When we set out to build device-sync in Muse, we had a very strict requirement at the outset: it should be local-first.
Most apps work by storing all of your data on the server, and send only little bits of it to each device as you use it. Then, if a document is modified on two devices at once causing a conflict, the server is the mediator to choose the winner.
With local-first sync, the world gets much more complicated. Every device you use contains a full copy of your data. If you edit the same document from multiple devices, there is no server to mediate which device wins. Instead, both devices get a full copy of each other’s changes, and they need to independently resolve to the same state.
The Sync Protocol
When building the sync framework for Muse, we not only want to support Muse’s current feature set, but also support any future features we may build in the future. Ideally, implementing new features in Muse won’t also require new development on the sync protocol.
Sync is hard. There’s no way around it, it’s a tough problem to solve, and so an important priority for us is finding ways we can simplify the problem. And our final solution is a bit counter-intuitive in this regard: we decided to build a sync protocol that is application agnostic.
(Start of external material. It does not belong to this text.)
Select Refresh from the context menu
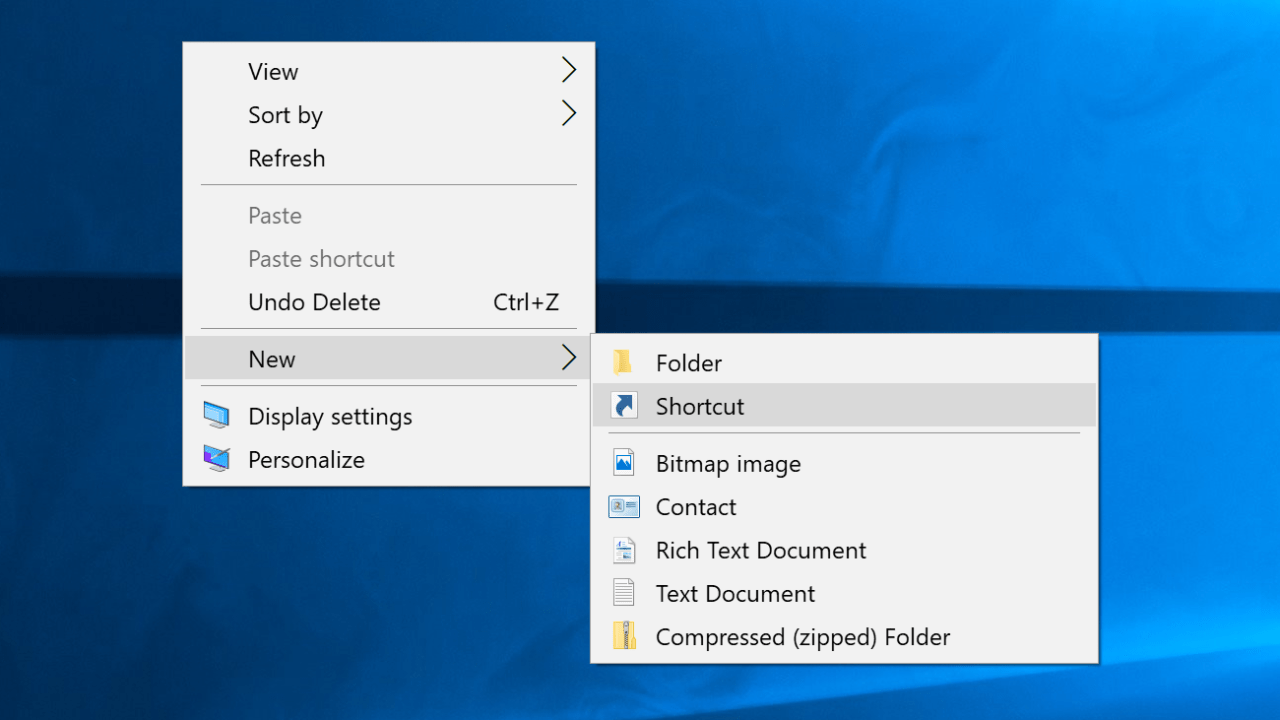Screen dimensions: 1280x720 [x=287, y=158]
It sounds like building sync for only Muse would be simpler than building a general sync engine, but the opposite is true. Thinking about the general case has forced us to develop a simple protocol based around tiny atomic changes – which we’ll get to soon.
Importantly, this lets us iterate on the sync protocol without making any changes to Muse logic, and also allows for us to build new Muse features without needing to add to the sync protocol at all. This decoupling helps simplify development dramatically, as any engineer working on Muse features doesn’t need to know the intricacies of the sync engine, and any engineer working on sync doesn’t need to know the details of a particular Muse feature implementation. This reduces complexity and reduces bugs.
Last-Write-Wins
Since the server won’t mediate which device’s changes win in the case of a conflict, this means that each device will need to resolve any conflict itself. Since all devices might not be online at the same time, it’s important for all devices to resolve any given conflict to the exact same resolution. We’ve decided to use the very simple last-write-wins method. In the case of a conflict, whichever device made the edit most recently wins and its edits will be used.
We use a hybrid logical clock to determine the order of events between devices. These are built from the device’s wall clock, a counter, and the device id. We also considered a vector clock, which has some benefits over a HLC. specifically, it can differentiate between edits that were made sequentially and edits that are made in parallel. In the case of a conflict, it would give us the option to ask the user to choose between the two conflicting paths.
We decided on HLCs for a few reasons: vector clocks grow in size over time, while HLCs can be a fixed size. Our edits will be so small, that asking the user to choose between conflicts is never an interaction we’d want to build into Muse, so that benefit as marginal at best.
Another option would have been to use something like Operational Transforms. This method requires tight coupling to the application data structure itself. The number of transforms can grow enormous for large data structures, and these are significantly more complicated to reason about compared to last-write-wins.
For the above reasons, we decided to use fixed-size HLCs, small data changes, and a last-write-wins methodology. This gives us an application agnostic sync strategy that’s very easy to reason about.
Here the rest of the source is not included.